Do not use the normal distribution to calculate the SIQR of sample data.
The 90% confidence interval for the mean is (24.19,29.63).
The 99% confidence interval for the mean is (22.65,31.17).
To find the probability that the mean is less than 25, this corresponds to a z value of -1.2145. Don't forget the sqrt(n) in the denominator when converting to a standard normal distribution.
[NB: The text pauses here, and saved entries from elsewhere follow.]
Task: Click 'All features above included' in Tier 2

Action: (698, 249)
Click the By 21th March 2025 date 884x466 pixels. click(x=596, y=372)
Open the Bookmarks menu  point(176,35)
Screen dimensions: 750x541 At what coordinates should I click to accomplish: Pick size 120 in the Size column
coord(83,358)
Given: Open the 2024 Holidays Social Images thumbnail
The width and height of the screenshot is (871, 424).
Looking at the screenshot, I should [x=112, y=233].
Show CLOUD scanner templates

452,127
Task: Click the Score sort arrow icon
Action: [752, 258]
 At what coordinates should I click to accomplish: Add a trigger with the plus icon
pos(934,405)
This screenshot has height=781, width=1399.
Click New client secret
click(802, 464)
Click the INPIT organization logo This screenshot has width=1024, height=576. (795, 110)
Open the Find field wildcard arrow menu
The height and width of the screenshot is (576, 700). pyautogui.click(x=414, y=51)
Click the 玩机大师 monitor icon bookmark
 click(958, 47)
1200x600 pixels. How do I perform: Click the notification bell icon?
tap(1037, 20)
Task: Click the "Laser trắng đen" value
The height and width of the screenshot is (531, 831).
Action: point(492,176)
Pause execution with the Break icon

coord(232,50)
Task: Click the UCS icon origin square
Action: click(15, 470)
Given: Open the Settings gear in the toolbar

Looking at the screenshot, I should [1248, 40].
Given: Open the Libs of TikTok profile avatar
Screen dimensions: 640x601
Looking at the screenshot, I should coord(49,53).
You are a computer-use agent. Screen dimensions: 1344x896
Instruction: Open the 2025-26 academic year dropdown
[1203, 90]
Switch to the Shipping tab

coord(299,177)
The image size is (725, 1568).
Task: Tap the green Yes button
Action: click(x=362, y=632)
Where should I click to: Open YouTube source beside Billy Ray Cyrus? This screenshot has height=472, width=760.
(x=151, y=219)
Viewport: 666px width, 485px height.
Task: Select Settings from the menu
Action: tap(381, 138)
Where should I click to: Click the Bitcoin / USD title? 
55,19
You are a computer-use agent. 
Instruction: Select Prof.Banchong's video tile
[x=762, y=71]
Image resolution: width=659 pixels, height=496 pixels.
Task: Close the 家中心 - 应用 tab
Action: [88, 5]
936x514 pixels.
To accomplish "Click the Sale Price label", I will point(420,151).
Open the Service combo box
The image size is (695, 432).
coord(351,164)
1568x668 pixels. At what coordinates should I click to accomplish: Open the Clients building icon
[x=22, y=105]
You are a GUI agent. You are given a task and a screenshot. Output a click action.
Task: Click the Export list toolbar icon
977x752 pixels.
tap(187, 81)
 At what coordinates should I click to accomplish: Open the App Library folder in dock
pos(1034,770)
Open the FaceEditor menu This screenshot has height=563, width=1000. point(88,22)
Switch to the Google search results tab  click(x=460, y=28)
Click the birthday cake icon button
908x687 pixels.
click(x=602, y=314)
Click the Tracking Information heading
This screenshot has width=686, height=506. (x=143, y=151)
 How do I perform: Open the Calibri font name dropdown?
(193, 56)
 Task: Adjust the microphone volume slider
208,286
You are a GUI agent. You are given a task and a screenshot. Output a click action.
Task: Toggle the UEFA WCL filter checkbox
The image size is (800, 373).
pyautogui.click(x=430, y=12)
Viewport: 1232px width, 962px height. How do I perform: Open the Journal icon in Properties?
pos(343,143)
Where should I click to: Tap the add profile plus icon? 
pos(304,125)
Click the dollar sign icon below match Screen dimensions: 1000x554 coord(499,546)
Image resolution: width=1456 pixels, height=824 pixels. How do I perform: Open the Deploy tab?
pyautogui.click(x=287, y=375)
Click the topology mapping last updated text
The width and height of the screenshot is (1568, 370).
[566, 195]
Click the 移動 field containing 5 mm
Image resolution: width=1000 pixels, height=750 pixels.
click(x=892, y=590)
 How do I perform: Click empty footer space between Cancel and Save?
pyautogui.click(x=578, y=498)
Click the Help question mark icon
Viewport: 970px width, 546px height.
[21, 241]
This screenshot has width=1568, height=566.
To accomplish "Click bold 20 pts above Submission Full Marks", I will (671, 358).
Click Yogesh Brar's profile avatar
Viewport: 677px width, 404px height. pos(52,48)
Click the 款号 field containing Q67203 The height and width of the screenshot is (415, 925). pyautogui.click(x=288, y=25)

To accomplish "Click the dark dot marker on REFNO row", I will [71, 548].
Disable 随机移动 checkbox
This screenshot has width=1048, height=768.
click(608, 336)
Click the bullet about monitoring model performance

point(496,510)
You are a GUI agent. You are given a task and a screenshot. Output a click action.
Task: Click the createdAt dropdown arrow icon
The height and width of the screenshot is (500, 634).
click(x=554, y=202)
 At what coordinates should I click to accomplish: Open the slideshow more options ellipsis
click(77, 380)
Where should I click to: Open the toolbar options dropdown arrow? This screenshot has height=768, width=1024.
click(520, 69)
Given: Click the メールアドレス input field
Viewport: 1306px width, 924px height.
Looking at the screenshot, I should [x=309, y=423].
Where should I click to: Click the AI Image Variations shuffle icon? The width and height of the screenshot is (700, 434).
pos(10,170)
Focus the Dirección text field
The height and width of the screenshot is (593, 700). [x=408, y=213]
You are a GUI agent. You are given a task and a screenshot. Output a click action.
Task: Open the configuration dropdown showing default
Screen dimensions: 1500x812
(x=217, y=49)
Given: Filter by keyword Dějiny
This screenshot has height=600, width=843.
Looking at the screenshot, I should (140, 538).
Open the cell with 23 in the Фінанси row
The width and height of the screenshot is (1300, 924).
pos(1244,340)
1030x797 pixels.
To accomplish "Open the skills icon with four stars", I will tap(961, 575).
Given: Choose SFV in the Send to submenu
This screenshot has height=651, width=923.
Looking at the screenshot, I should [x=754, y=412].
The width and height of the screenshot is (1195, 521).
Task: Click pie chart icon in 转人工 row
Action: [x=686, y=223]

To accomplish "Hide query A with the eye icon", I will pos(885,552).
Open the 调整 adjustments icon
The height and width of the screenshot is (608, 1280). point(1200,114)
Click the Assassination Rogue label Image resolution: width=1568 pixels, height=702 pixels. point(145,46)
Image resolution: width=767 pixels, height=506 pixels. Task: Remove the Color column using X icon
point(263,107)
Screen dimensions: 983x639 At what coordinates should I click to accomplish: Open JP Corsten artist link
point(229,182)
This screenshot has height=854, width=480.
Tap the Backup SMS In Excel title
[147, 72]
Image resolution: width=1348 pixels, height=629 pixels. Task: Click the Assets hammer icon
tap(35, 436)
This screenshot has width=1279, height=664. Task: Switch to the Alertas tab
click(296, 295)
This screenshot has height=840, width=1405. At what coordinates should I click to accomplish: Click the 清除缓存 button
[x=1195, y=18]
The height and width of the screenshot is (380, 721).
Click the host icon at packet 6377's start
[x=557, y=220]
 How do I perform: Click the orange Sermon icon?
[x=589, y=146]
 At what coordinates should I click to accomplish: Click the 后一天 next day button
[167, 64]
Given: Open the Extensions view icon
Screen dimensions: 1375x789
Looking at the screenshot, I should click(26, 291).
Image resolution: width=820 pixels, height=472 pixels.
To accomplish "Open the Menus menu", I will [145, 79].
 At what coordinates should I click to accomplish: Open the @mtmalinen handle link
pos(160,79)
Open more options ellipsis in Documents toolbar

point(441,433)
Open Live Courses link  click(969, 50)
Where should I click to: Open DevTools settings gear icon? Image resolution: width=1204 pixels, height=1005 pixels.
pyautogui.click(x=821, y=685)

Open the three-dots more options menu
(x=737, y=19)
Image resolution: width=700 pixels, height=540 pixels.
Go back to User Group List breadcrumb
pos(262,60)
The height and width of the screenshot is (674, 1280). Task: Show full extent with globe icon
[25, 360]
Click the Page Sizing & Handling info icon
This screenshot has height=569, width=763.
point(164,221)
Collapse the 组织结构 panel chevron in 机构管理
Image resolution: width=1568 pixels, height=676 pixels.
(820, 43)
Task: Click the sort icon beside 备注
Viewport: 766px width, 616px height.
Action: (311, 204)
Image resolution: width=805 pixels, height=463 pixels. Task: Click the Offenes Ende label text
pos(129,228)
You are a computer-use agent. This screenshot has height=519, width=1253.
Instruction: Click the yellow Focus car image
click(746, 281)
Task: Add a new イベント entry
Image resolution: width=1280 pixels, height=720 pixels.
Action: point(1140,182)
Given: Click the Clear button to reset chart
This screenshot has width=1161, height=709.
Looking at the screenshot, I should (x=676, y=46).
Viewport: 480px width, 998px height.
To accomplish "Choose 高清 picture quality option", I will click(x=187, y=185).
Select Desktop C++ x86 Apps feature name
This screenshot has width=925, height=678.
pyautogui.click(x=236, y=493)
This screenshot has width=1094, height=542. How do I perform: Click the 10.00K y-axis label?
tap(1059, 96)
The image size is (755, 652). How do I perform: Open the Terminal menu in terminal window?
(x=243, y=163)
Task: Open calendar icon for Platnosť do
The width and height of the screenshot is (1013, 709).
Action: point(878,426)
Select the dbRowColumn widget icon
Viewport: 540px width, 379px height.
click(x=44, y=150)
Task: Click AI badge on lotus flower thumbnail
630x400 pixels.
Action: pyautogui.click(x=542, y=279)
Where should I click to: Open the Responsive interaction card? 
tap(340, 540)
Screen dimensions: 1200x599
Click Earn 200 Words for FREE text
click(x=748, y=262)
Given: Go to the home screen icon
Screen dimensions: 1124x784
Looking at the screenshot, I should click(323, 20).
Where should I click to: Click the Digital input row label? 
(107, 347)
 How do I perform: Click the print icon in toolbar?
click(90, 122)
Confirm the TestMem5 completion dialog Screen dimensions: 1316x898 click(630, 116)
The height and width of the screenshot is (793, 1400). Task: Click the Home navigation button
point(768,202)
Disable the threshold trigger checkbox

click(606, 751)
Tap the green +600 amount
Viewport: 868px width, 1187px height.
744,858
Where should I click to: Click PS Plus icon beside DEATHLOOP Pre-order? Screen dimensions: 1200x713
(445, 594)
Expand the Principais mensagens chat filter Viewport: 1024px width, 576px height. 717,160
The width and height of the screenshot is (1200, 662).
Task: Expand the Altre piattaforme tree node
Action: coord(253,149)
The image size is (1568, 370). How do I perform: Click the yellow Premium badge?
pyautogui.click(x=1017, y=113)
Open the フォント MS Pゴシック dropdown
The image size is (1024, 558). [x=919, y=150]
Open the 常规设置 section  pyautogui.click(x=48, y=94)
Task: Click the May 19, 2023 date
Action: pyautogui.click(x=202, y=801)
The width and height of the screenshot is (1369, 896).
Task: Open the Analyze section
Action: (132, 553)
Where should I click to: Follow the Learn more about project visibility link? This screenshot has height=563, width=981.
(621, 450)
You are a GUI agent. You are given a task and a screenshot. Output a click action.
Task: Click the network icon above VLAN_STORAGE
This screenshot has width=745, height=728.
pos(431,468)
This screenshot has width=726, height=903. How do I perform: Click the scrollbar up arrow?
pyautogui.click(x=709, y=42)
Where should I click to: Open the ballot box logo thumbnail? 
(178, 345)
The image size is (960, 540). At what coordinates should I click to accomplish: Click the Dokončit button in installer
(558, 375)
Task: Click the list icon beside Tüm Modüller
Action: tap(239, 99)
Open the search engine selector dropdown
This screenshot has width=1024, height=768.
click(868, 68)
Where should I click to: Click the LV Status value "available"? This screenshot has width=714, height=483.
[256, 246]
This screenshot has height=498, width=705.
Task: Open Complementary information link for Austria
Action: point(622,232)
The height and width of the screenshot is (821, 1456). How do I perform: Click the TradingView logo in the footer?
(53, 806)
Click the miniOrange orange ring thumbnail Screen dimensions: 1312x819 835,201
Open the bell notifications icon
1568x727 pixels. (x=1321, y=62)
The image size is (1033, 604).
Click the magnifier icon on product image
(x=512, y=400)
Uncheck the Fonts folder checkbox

P(z > 1.2145) = .113

Part 2: 10 data points

The 10th percentile is at position 1 and the 90th percentile is at position 9. These values are 14 and 42.
The 25th percentile is at position 3 and the 75th percentile is at position 7 giving values 23 and 33 for a SIQR of 5.
For the 90% confidence interval, use a t-distribution with 9 degrees of freedom, and a t-value of 1.833. Note that this comes from the .95 column of the table I gave you. Don't forget the sqrt(n) in the denominator. The confidence interval is (24,19,29.63).
For the 99% confidence interval, use a t-distribution with 9 degrees of freedom, and a t-value of 3.25. Note that this comes from the .995 column of the table I gave you. Don't forget the sqrt(n) in the denominator. The confidence interval is (22.65,31.17).
To find the probability that the mean is less than 25, you use a t-distribution. The corresponding t value is (25-29)/((10.41)/sqrt(10)) = -1.24. You need to find P(t < -1.215). You would find this from the table I gave you by taking 1 - P(t < 1.215). The best you can do from the table (using 9 degrees of freedom) is P(t < 1.383) = .9, giving an answer of 1 - .9 = .1. A better result can be obtained from a t-distribution calculator such as this one. This gives and answer of .1276.